Beyrut
Hizbullah tarafından düzenlenen Ulusal Basın Buluşması'na video konferans yöntemiyle katılan Nasrallah, ülkede yaşanan krizler, ABD'nin politikaları, hükümetin kurulması ve Beyrut Limanı'nda meydana gelen patlamayla ilgili yürütülen soruşturma hakkında konuştu.
Ülkede siyaset, yolsuzluk, yönetim, hükümet ve tekelleşme krizi olduğuna atıfta bulunan ve insanların benzin almak için akaryakıt istasyonları önünde kuyruklar oluşturduğuna dikkati çeken Nasrallah, "Tüm bunların ardında çok daha büyük bir sebep var. O da ABD ve onun ablukaya alan, cezalandıran ve dünyadan gelecek her türlü yardıma engel olan politikalarıdır." dedi.
Nasrallah, ABD'nin Lübnan'ın yurt dışındaki bankalarda bulunan paralarını almasına, yabancı ülkelerden gelecek kredi ya da mevduat türü yardımlarına ve Lübnan'ın doğudaki dostlarından yardım istemesine engel olduğunu öne sürdü.
Çin ve Rusya'nın Lübnan'da hiçbir karşılık beklemeden yatırım yapmaya hazır olduğunu kaydeden Nasrallah, ABD'nin buna engel olduğunu dile getirdi.
Nasrallah, "Lübnan lirasının değer kaybetmesinin, yaşadığınız kriz ve sıkıntıların, açlık, hayat pahalılığı ve iş imkanlarının yok edilmesinin baş ortağının ABD ve Lübnan'daki ABD Büyükelçiliği olduğunu bilin." ifadelerini kullandı.

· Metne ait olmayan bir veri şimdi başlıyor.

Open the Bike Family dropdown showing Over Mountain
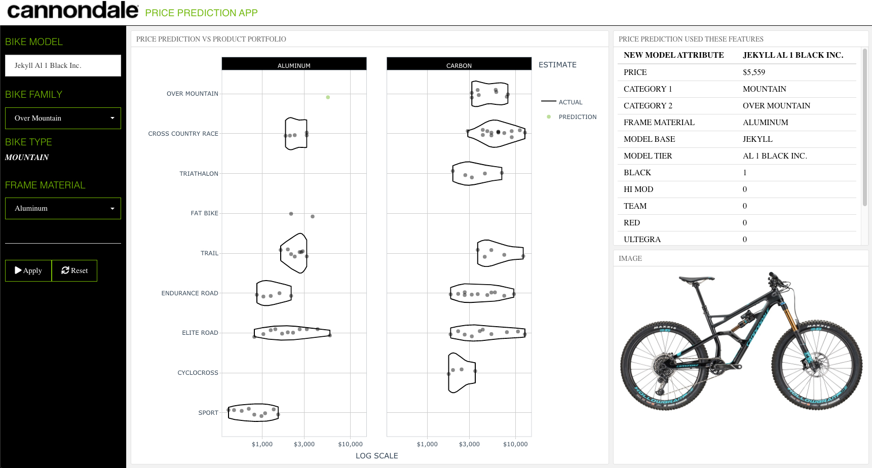872x468 pixels. pyautogui.click(x=63, y=118)
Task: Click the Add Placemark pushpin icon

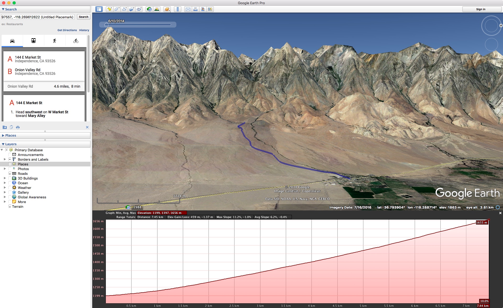Action: [110, 9]
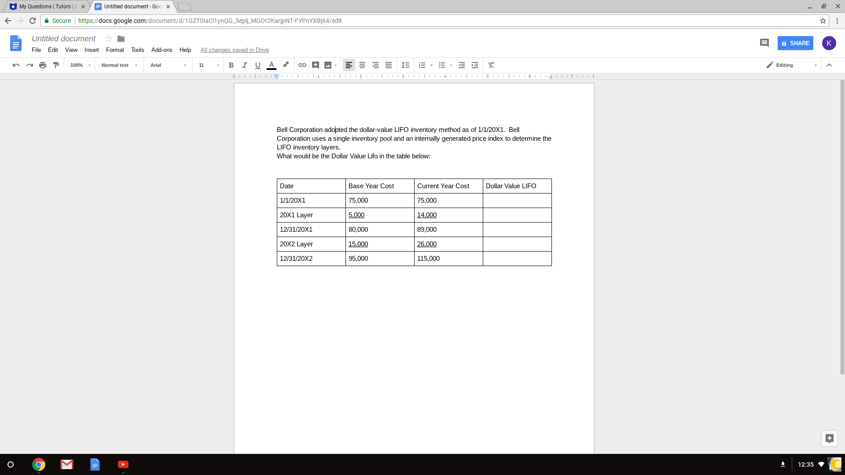Open 'All changes saved in Drive' link

pyautogui.click(x=235, y=50)
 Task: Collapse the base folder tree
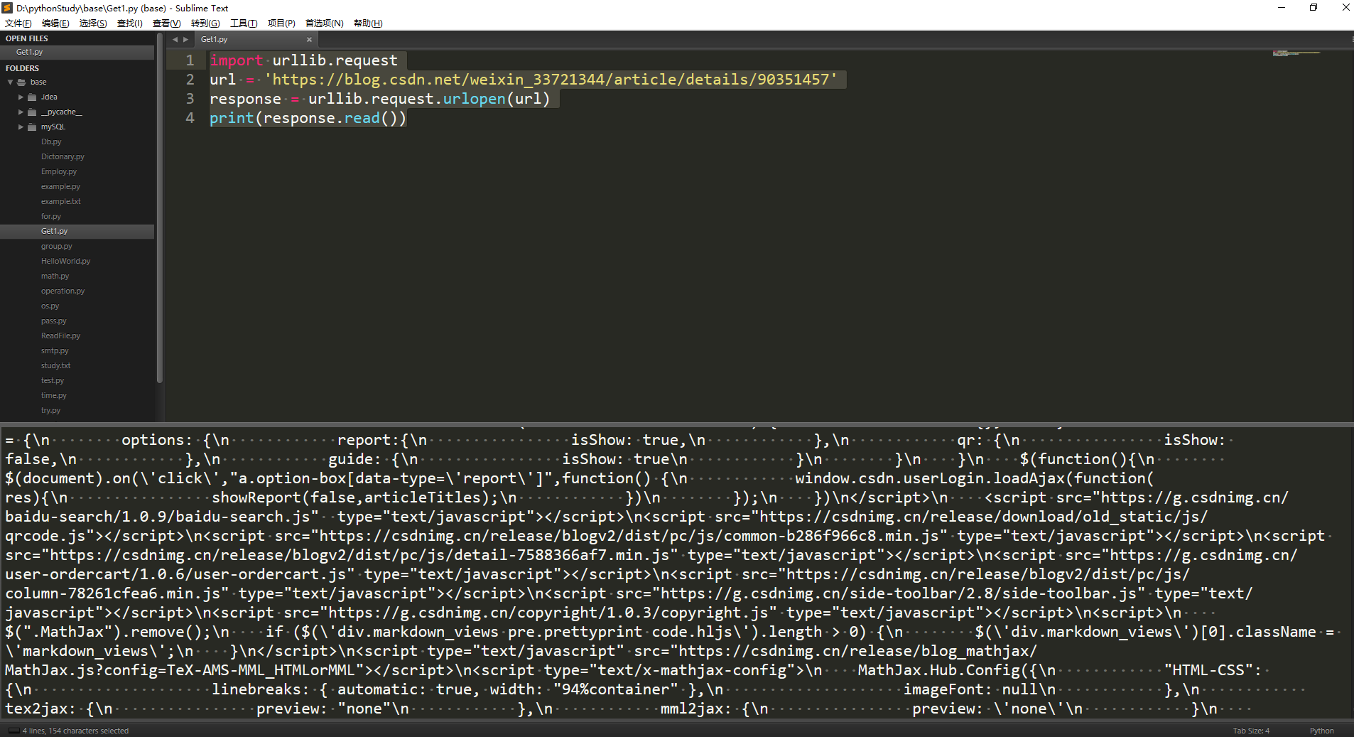pyautogui.click(x=10, y=81)
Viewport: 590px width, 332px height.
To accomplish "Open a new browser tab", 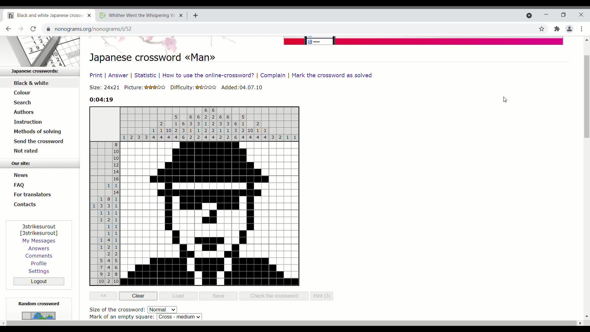I will point(195,15).
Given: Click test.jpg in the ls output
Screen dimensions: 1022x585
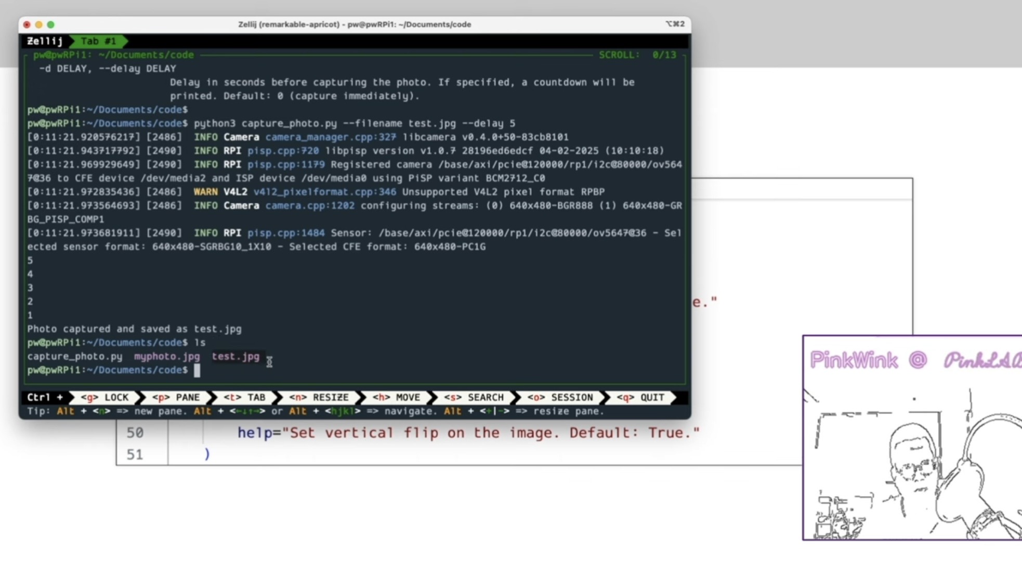Looking at the screenshot, I should tap(235, 357).
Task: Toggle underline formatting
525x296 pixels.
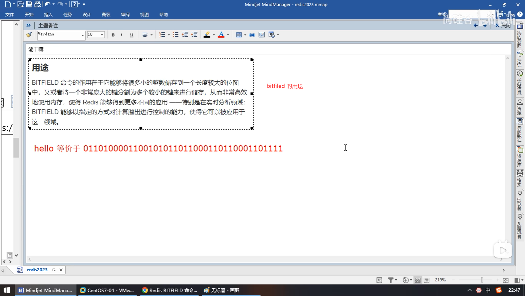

Aylardır kurulamayan hükümete ilişkin de konuşan Nasrallah, hükümeti kurmakla görevlendirilen Saad el-Hariri'nin yurt dışından döndüğünü ve ilerleyen günlerin sürecin gidişatının netleşmesinde belirleyici olacağını belirtti.
Beyrut Limanı'nda geçen yıl meydana gelen patlamayla ilgili yürütülen soruşturmada davalıların isimlerinin basına sızdırılması konusuna da değinen Nasrallah, bu olayın siyaseten kullanımına karşı olduklarını ifade etti.
Nasrallah, patlamanın üzerinden neredeyse bir yıl geçtiğini ancak adaletin hala uzakta ve gerçeklerin de hala gizli olduğunu sözlerine ekledi.